Your assignment:
Every line of the listing below should come back exactly as written, with no images.

Data extract:
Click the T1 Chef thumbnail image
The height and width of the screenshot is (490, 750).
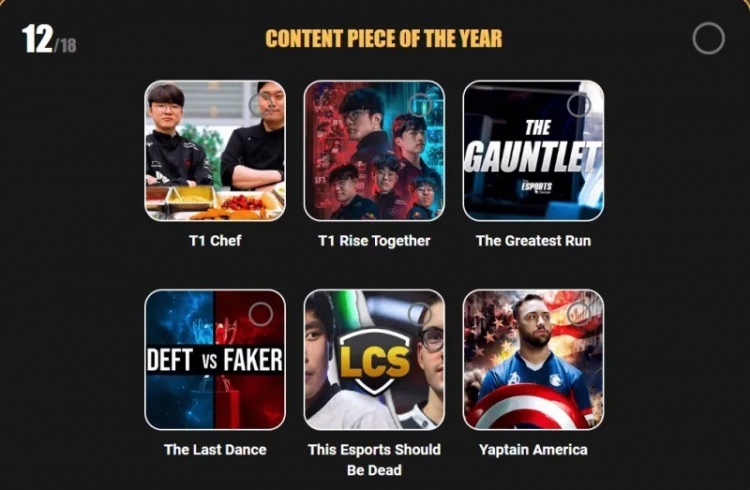click(x=215, y=151)
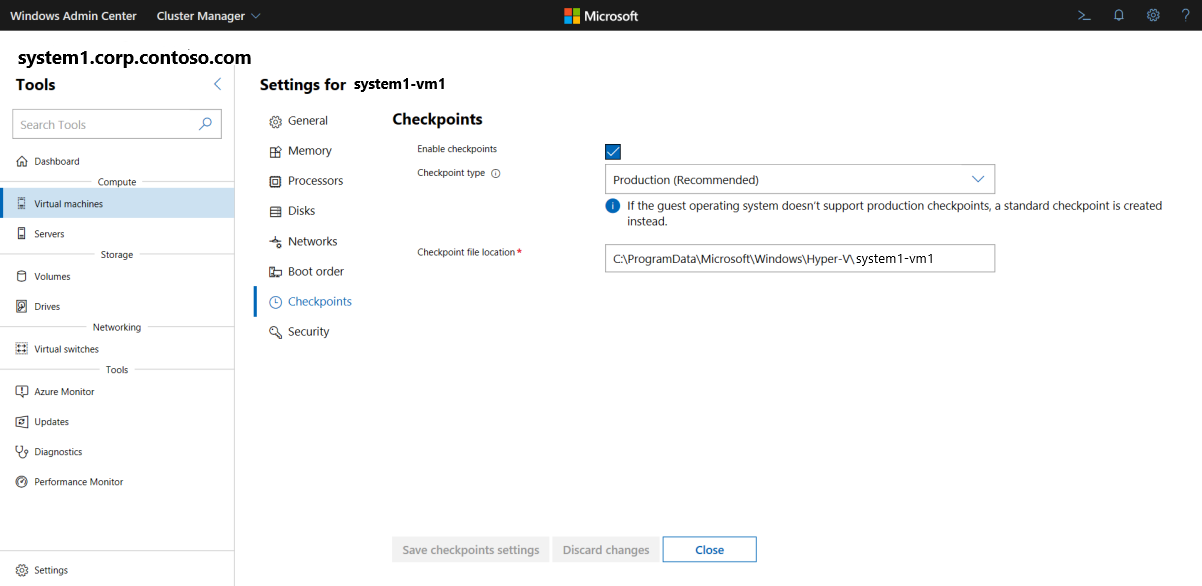Select the Security settings tab
Image resolution: width=1202 pixels, height=586 pixels.
tap(308, 332)
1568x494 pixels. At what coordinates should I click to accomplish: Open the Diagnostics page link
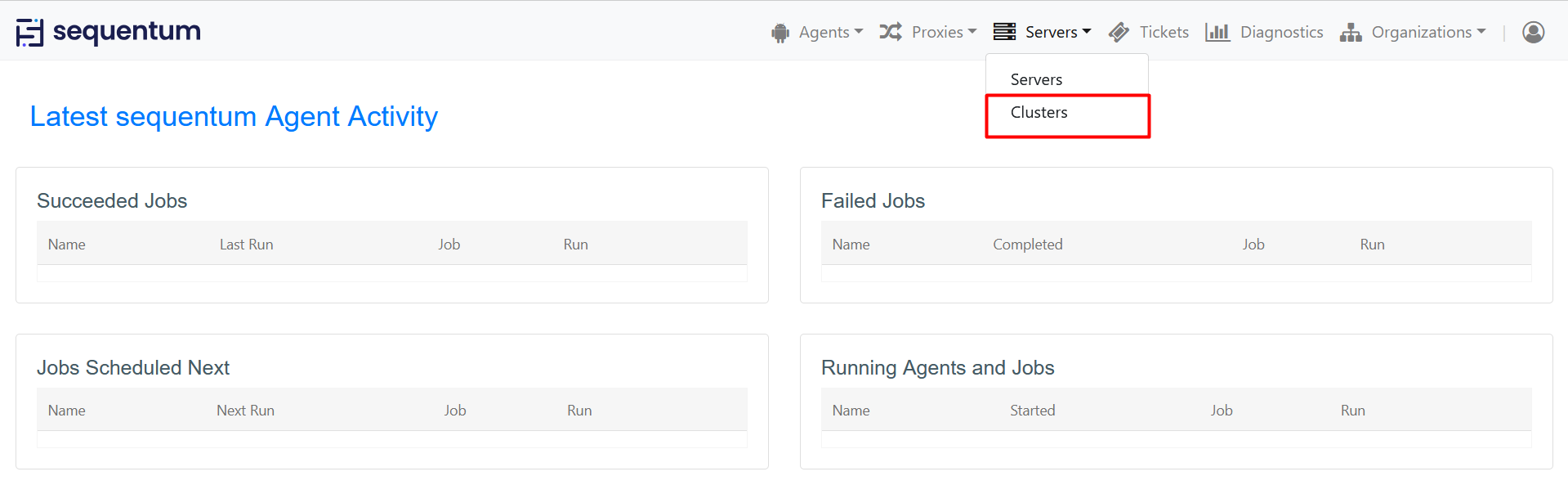coord(1281,32)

Response box:
Click the T1 Chef thumbnail image
The height and width of the screenshot is (490, 750).
click(x=215, y=151)
Select the Security settings tab
Image resolution: width=1202 pixels, height=586 pixels.
tap(308, 332)
1568x494 pixels. At what coordinates should I click to accomplish: Open the Diagnostics page link
coord(1281,32)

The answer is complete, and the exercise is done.